Supplied material

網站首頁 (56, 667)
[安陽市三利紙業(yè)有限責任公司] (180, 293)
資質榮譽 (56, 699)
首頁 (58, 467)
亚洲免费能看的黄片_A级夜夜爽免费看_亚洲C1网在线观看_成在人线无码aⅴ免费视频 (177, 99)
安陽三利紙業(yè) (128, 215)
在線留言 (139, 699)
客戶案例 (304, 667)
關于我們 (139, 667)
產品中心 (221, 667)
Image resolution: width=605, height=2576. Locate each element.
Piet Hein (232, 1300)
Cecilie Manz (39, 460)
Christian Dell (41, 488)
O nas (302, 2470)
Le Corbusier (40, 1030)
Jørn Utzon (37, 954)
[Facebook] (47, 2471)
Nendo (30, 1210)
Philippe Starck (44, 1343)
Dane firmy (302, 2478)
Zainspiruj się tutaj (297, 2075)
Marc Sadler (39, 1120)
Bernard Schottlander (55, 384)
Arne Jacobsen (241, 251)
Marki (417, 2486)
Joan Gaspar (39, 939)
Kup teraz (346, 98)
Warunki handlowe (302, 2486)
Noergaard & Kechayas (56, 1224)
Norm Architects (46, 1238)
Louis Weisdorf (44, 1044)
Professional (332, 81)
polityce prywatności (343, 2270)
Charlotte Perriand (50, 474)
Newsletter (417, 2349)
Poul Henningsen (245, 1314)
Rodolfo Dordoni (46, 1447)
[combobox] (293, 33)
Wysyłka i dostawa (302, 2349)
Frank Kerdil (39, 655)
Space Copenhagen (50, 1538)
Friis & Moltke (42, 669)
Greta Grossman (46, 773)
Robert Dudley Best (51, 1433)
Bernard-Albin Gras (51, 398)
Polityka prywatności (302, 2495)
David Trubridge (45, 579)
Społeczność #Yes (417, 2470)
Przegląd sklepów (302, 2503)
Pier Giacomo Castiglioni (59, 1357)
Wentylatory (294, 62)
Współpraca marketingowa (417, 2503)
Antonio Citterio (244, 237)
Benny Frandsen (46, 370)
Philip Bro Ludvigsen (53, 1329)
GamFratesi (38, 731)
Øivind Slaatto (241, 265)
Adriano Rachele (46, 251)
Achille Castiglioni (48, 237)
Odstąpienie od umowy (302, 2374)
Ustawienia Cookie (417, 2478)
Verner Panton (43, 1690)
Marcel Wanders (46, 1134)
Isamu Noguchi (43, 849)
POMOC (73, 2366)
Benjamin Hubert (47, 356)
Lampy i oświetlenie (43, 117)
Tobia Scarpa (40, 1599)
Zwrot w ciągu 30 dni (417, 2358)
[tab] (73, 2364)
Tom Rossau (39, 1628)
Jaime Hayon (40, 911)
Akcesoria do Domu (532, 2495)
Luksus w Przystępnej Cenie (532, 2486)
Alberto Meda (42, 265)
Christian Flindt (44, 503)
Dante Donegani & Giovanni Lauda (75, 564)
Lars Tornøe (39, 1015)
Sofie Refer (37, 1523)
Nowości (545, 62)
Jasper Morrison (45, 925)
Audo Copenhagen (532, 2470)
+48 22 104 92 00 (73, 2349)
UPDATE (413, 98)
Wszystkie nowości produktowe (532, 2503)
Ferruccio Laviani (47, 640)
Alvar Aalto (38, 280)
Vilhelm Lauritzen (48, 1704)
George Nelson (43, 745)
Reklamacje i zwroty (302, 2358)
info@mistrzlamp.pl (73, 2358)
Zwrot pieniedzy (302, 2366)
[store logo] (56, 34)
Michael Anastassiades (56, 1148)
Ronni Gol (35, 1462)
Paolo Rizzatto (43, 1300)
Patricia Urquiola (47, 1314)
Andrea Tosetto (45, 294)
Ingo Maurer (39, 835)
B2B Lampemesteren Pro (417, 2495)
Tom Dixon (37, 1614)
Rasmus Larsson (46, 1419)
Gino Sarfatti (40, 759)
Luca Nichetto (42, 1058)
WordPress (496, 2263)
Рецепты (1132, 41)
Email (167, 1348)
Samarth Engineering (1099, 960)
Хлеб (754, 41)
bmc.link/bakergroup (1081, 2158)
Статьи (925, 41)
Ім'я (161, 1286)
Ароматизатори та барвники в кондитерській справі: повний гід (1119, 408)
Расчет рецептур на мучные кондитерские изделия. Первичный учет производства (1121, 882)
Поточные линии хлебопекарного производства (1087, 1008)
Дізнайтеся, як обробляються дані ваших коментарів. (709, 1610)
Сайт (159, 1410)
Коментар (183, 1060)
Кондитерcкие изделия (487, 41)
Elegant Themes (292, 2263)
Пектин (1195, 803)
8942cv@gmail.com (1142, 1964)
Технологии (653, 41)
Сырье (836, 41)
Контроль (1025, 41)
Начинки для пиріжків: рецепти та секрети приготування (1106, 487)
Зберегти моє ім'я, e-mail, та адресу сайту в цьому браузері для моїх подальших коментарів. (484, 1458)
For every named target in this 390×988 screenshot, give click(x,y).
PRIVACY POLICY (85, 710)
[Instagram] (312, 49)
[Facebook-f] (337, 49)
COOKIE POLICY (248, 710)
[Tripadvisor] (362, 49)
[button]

Work instruction
Print exactly the lines above from the one with "00 (73, 2349)" to the one with "[store logo] (56, 34)", including both.

Response to this task
+48 22 104 92 00 (73, 2349)
UPDATE (413, 98)
Wszystkie nowości produktowe (532, 2503)
Ferruccio Laviani (47, 640)
Alvar Aalto (38, 280)
Vilhelm Lauritzen (48, 1704)
George Nelson (43, 745)
Reklamacje i zwroty (302, 2358)
info@mistrzlamp.pl (73, 2358)
Zwrot pieniedzy (302, 2366)
[store logo] (56, 34)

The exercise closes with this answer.